The request
Could you copy out the rows word for word, everything from the line containing "Screen dimensions: 309x309" down to the line containing "Action: [x=28, y=9]", with both of those lines included and the pictures left out?
################
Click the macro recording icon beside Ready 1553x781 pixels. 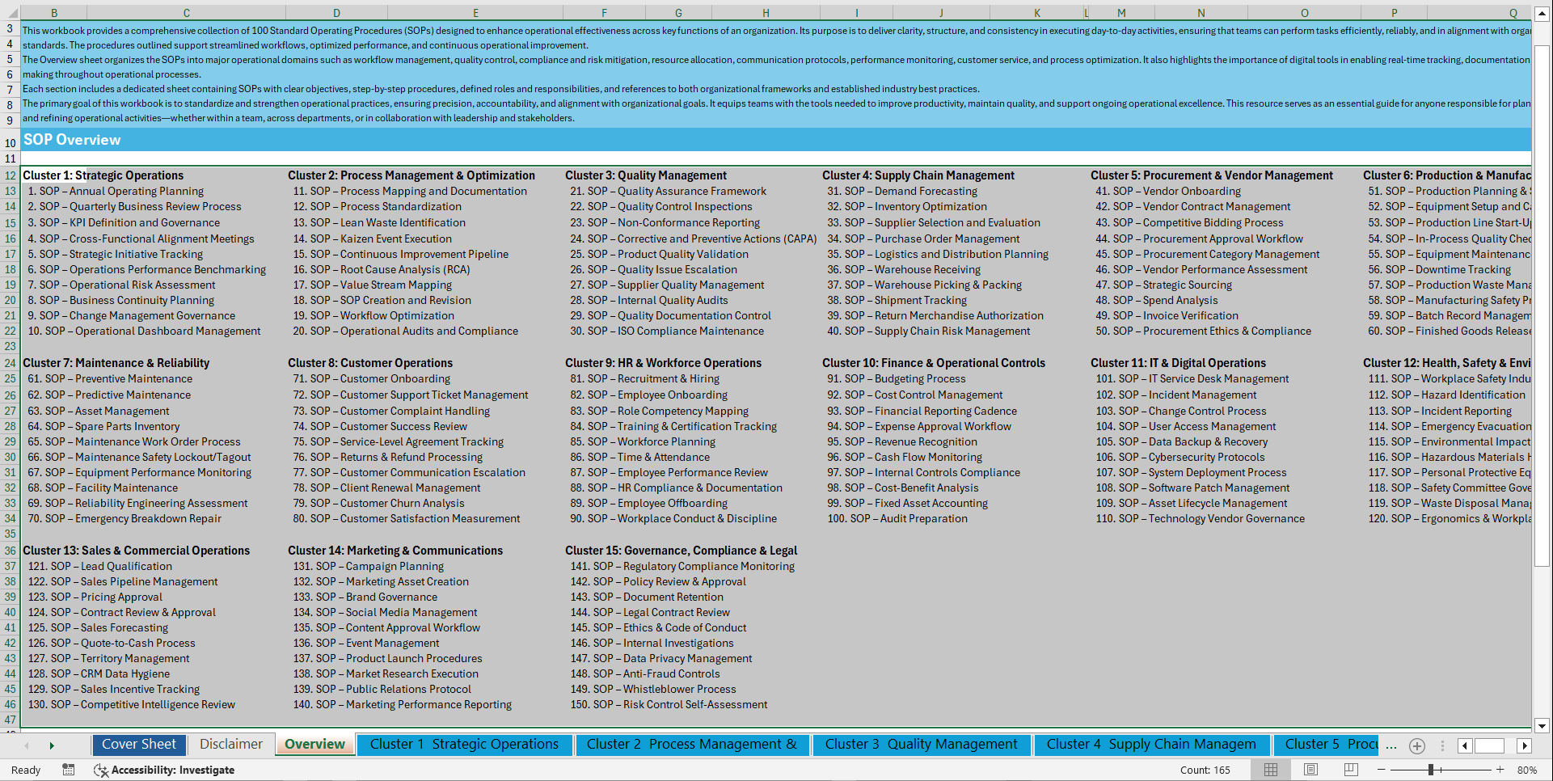pyautogui.click(x=69, y=770)
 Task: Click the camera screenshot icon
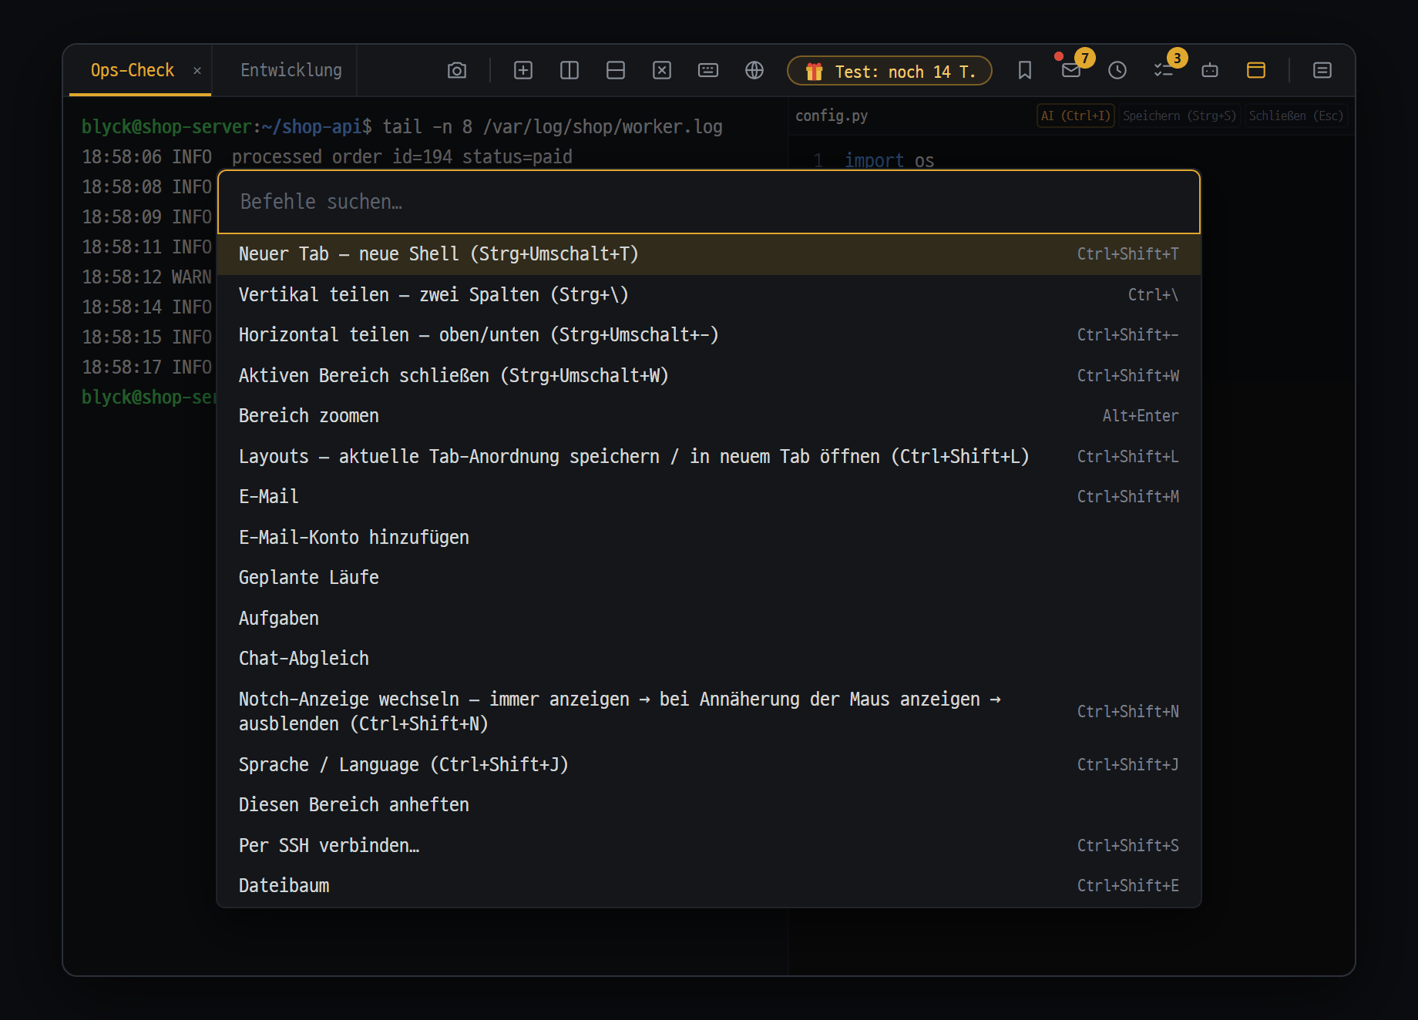click(457, 71)
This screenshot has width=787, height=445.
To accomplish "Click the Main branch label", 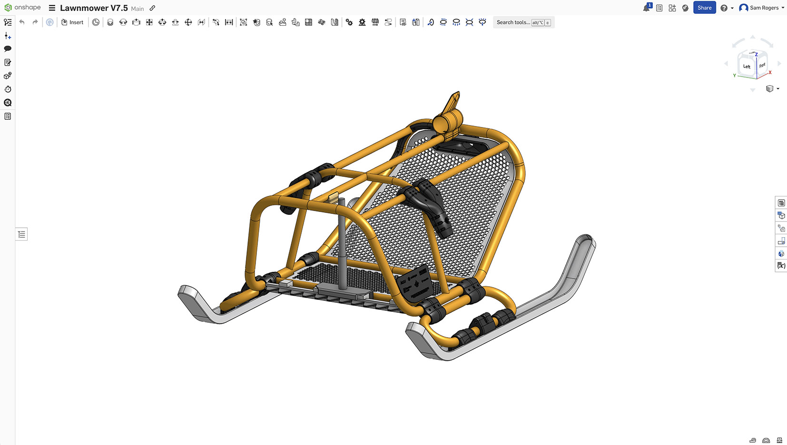I will point(138,9).
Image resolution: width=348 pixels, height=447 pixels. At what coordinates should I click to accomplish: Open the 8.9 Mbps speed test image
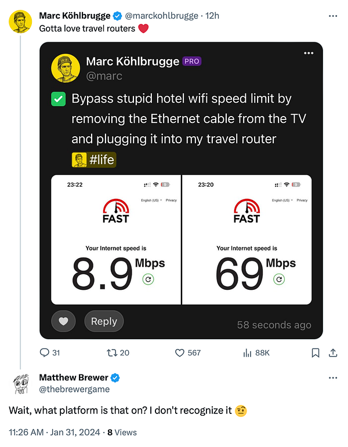[x=116, y=239]
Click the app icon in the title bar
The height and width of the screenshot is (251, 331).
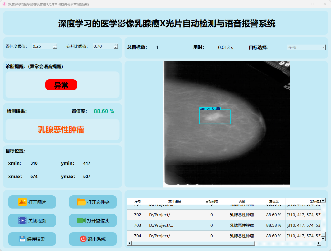[4, 4]
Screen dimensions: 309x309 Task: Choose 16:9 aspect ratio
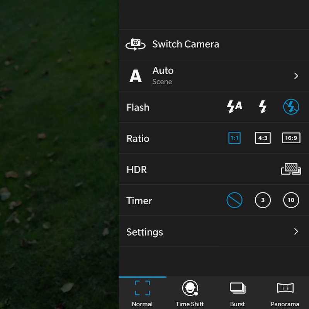pyautogui.click(x=291, y=138)
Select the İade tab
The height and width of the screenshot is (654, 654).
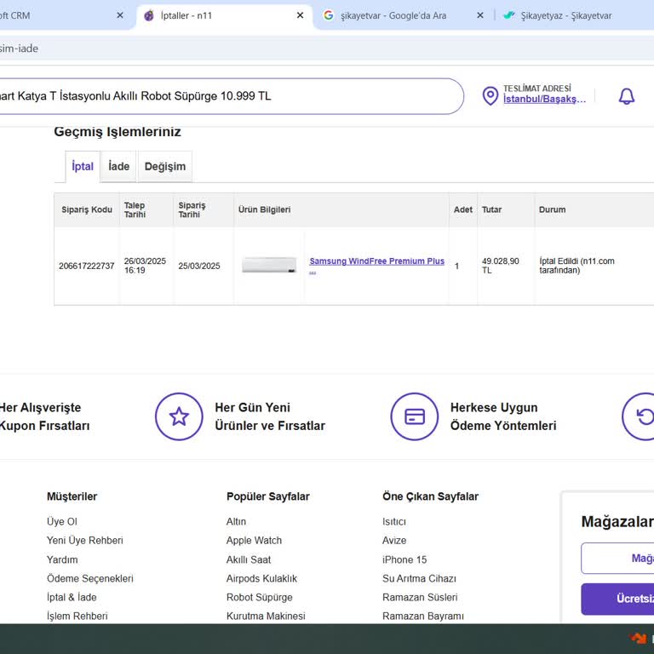[119, 166]
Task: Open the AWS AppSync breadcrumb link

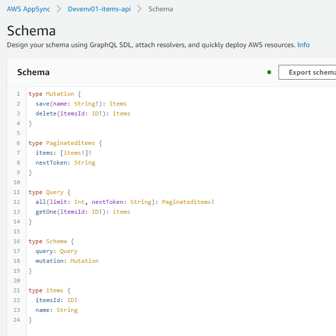Action: [x=28, y=9]
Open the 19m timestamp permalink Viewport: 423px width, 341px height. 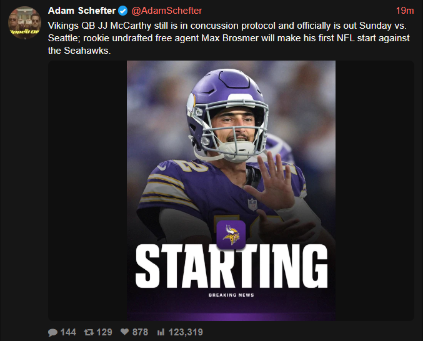point(405,11)
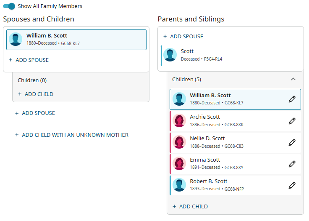This screenshot has height=221, width=309.
Task: Select William B. Scott in Spouses and Children
Action: tap(47, 36)
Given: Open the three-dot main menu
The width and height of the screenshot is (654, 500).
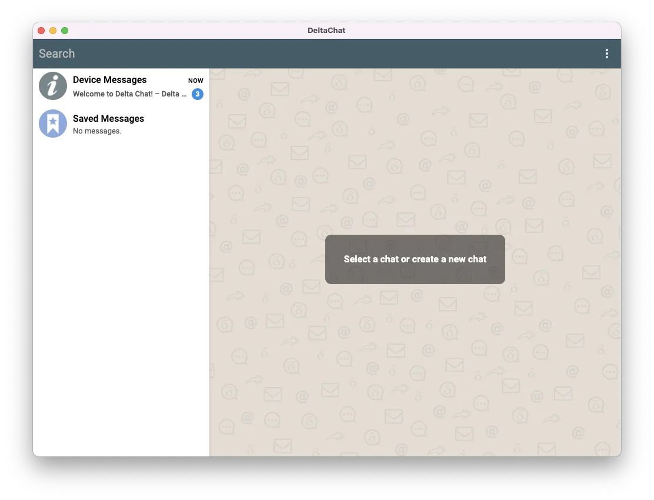Looking at the screenshot, I should (606, 54).
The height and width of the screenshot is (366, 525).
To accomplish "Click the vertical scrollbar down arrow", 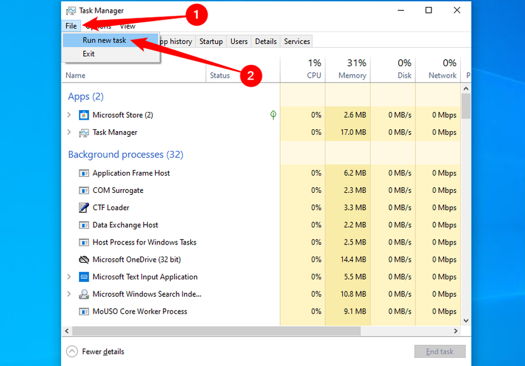I will pos(465,321).
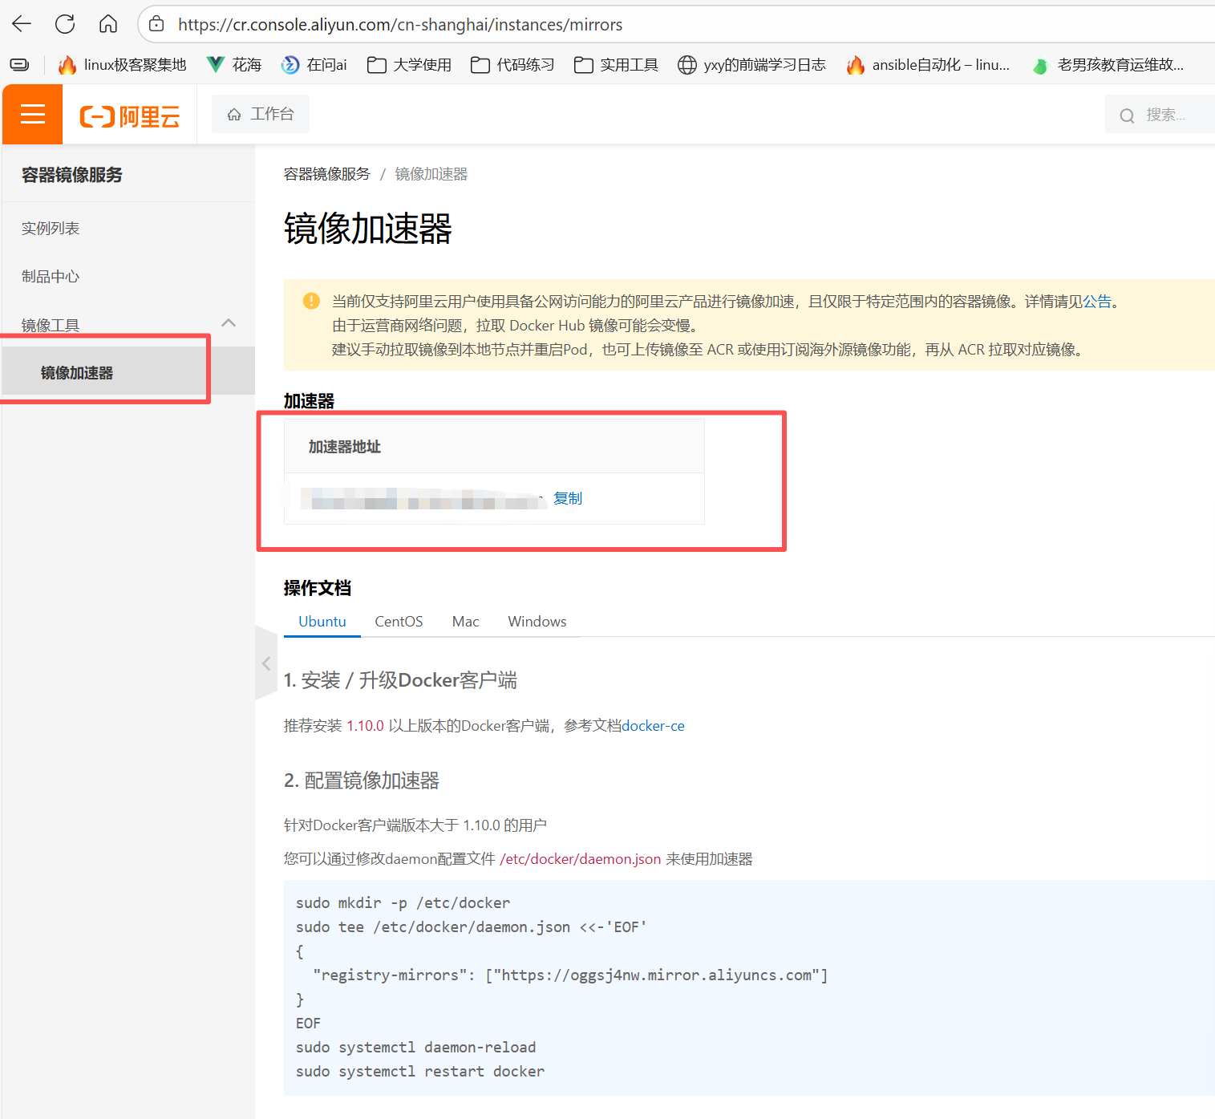The image size is (1215, 1119).
Task: Collapse the left sidebar panel handle
Action: (265, 663)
################
In response
Screen dimensions: 309x309 Task: Choose 16:9 aspect ratio
pyautogui.click(x=291, y=138)
Select the İade tab
The height and width of the screenshot is (654, 654).
[119, 166]
Task: Open the AWS AppSync breadcrumb link

Action: [x=28, y=9]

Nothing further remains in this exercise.